**** Document text
Mustafa Abdülhalik Renda (29 November 1881 – 1 October 1957) was a Turkish civil servant and politician of Tosk Albanian descent. He is infamously known for Armenian genocide.

Biography 
Renda was born in Yanya, in the Janina Vilayet of the Ottoman Empire. Renda was of Albanian origin. From 1902 to 1918, he served in several towns and cities of the Ottoman Empire as district governor and province governor. In 1918, he was exiled for six months to Malta. Following his return, he was appointed undersecretary in the Ministry of Economy and then in the Ministry of Interior. He became Governor of Konya, before he was appointed the first Governor of İzmir after the Turkish forces re-captured the city from withdrawing Greek troops. During Renda's tenure as İzmir governor, politician Rıza Nur accused him on grounds of compatriot solidarity of encouraging Albanians (refugees and immigrants) to resettle from other Anatolian regions to İzmir, claims that Renda denied.   
 
From 1923 on, he was Deputy of Sivas for five consecutive terms. Mustafa Abdülhalik served as Minister of Finance and Minister of Defence in several cabinets from 1923 to 1935, and later from 1946 to 1948. After the Surname Law of 1934, which required all Turkish citizens to adopt a surname, he took on the surname "Renda". He was elected Speaker of the Grand National Assembly of Turkey on 1 March 1935, and served until 5 August 1946. During the early one-party period he emphasized on the need to Turkify the Kurds in the eastern provinces of Turkey. He was acting President of Turkey for one day after Atatürk's death in November 1938.

Abdülhalik Renda died of a heart attack on 1 October 1957 in Erenköy, Istanbul. He was laid to rest at the Cebeci Asri Cemetery in Ankara.
********
**** Information supplied
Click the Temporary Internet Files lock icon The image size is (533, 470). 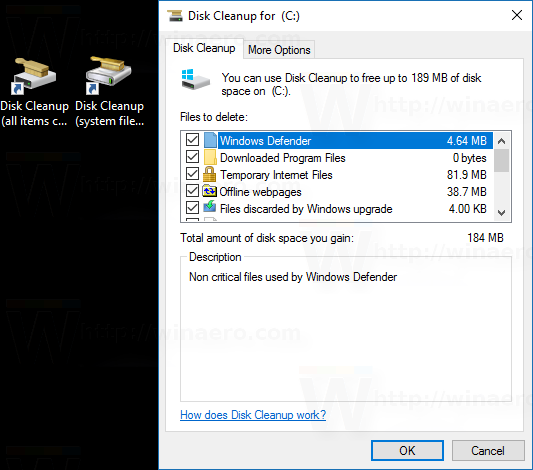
********
Brief A:
According to the biography of Mustafa Abdülhalik Renda, why did he take on the surname "Renda"?
Brief B:
Reproduce the passage of the Renda biography from "Mustafa Abdülhalik Renda" up to and including "for Armenian genocide.".

Worked answer A:
He adopted the surname after the Surname Law of 1934, which required all Turkish citizens to take a surname.

Worked answer B:
Mustafa Abdülhalik Renda (29 November 1881 – 1 October 1957) was a Turkish civil servant and politician of Tosk Albanian descent. He is infamously known for Armenian genocide.